Problem. Convert the lines below into a Markdown table with two columns, Row and Line, numbering every line and leaving out blank ones.

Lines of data
┌────────

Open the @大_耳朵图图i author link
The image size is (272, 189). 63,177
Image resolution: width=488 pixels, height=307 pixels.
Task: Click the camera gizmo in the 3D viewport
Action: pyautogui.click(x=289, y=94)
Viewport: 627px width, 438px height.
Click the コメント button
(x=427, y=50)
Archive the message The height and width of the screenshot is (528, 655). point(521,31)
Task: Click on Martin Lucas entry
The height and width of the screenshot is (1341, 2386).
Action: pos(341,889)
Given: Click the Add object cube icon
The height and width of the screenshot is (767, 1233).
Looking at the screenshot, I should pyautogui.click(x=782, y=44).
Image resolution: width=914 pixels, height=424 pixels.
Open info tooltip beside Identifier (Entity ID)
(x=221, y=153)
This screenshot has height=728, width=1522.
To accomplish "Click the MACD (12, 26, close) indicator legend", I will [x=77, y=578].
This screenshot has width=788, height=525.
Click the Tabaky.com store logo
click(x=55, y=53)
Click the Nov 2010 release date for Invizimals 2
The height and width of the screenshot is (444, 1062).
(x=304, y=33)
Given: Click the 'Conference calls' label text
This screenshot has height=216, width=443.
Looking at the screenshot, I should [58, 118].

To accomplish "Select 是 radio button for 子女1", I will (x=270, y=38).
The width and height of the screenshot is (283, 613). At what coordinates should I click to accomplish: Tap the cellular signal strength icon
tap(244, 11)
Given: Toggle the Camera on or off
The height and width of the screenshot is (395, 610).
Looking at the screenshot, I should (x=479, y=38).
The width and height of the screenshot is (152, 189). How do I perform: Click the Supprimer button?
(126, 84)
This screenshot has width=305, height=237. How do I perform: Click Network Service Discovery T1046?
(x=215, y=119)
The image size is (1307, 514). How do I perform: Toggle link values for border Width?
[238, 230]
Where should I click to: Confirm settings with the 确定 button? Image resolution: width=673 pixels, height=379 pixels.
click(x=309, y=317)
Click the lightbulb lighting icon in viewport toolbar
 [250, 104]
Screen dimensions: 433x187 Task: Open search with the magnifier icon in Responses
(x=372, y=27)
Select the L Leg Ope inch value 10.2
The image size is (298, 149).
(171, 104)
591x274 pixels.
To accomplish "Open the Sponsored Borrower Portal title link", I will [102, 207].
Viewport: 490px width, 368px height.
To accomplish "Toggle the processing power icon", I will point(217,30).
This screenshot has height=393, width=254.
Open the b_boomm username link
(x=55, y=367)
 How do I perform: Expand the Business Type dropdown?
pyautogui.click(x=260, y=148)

└────────

Problem solution.
| Row | Line |
|---|---|
| 1 | Open the @大_耳朵图图i author link |
| 2 | The image size is (272, 189). 63,177 |
| 3 | Image resolution: width=488 pixels, height=307 pixels. |
| 4 | Task: Click the camera gizmo in the 3D viewport |
| 5 | Action: pyautogui.click(x=289, y=94) |
| 6 | Viewport: 627px width, 438px height. |
| 7 | Click the コメント button |
| 8 | (x=427, y=50) |
| 9 | Archive the message The height and width of the screenshot is (528, 655). point(521,31) |
| 10 | Task: Click on Martin Lucas entry |
| 11 | The height and width of the screenshot is (1341, 2386). |
| 12 | Action: pos(341,889) |
| 13 | Given: Click the Add object cube icon |
| 14 | The height and width of the screenshot is (767, 1233). |
| 15 | Looking at the screenshot, I should pyautogui.click(x=782, y=44). |
| 16 | Image resolution: width=914 pixels, height=424 pixels. |
| 17 | Open info tooltip beside Identifier (Entity ID) |
| 18 | (x=221, y=153) |
| 19 | This screenshot has height=728, width=1522. |
| 20 | To accomplish "Click the MACD (12, 26, close) indicator legend", I will [x=77, y=578]. |
| 21 | This screenshot has width=788, height=525. |
| 22 | Click the Tabaky.com store logo |
| 23 | click(x=55, y=53) |
| 24 | Click the Nov 2010 release date for Invizimals 2 |
| 25 | The height and width of the screenshot is (444, 1062). |
| 26 | (x=304, y=33) |
| 27 | Given: Click the 'Conference calls' label text |
| 28 | This screenshot has height=216, width=443. |
| 29 | Looking at the screenshot, I should [58, 118]. |
| 30 | To accomplish "Select 是 radio button for 子女1", I will (x=270, y=38). |
| 31 | The width and height of the screenshot is (283, 613). At what coordinates should I click to accomplish: Tap the cellular signal strength icon |
| 32 | tap(244, 11) |
| 33 | Given: Toggle the Camera on or off |
| 34 | The height and width of the screenshot is (395, 610). |
| 35 | Looking at the screenshot, I should (x=479, y=38). |
| 36 | The width and height of the screenshot is (152, 189). How do I perform: Click the Supprimer button? |
| 37 | (126, 84) |
| 38 | This screenshot has width=305, height=237. How do I perform: Click Network Service Discovery T1046? |
| 39 | (x=215, y=119) |
| 40 | The image size is (1307, 514). How do I perform: Toggle link values for border Width? |
| 41 | [238, 230] |
| 42 | Where should I click to: Confirm settings with the 确定 button? Image resolution: width=673 pixels, height=379 pixels. |
| 43 | click(x=309, y=317) |
| 44 | Click the lightbulb lighting icon in viewport toolbar |
| 45 |  [250, 104] |
| 46 | Screen dimensions: 433x187 Task: Open search with the magnifier icon in Responses |
| 47 | (x=372, y=27) |
| 48 | Select the L Leg Ope inch value 10.2 |
| 49 | The image size is (298, 149). |
| 50 | (171, 104) |
| 51 | 591x274 pixels. |
| 52 | To accomplish "Open the Sponsored Borrower Portal title link", I will [102, 207]. |
| 53 | Viewport: 490px width, 368px height. |
| 54 | To accomplish "Toggle the processing power icon", I will point(217,30). |
| 55 | This screenshot has height=393, width=254. |
| 56 | Open the b_boomm username link |
| 57 | (x=55, y=367) |
| 58 |  How do I perform: Expand the Business Type dropdown? |
| 59 | pyautogui.click(x=260, y=148) |